*** Block opens ***

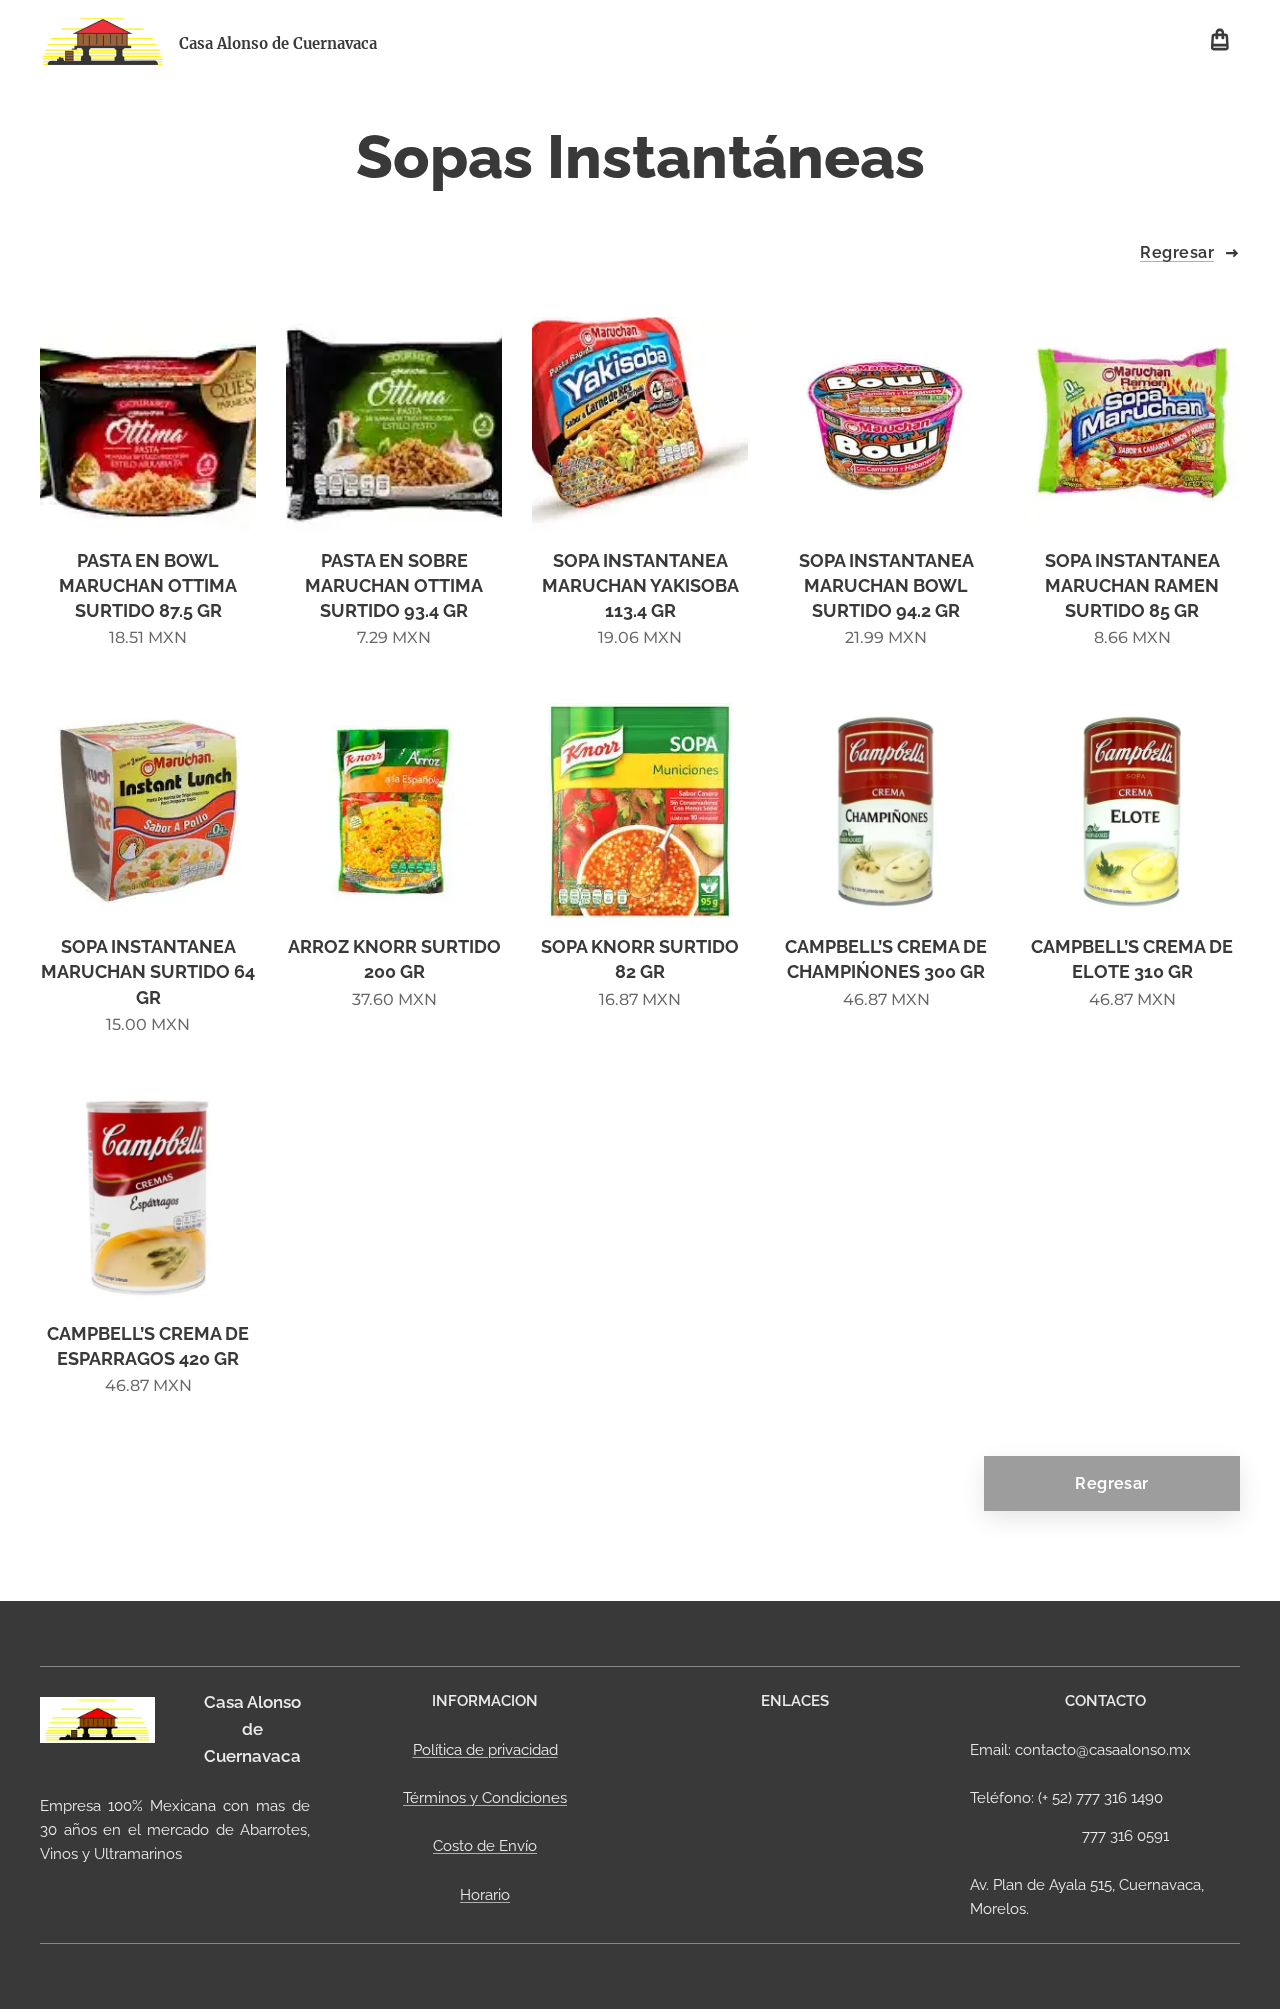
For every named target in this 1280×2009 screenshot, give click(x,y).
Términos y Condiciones (485, 1798)
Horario (485, 1895)
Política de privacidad (485, 1750)
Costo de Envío (485, 1846)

*** Block closes ***

Task description - The copy must reproduce the listing above verbatim and contain no pictures.

Final answer -
For every named target in this 1280×2009 screenshot, give click(x,y).
Términos y Condiciones (485, 1798)
Horario (485, 1895)
Política de privacidad (485, 1750)
Costo de Envío (485, 1846)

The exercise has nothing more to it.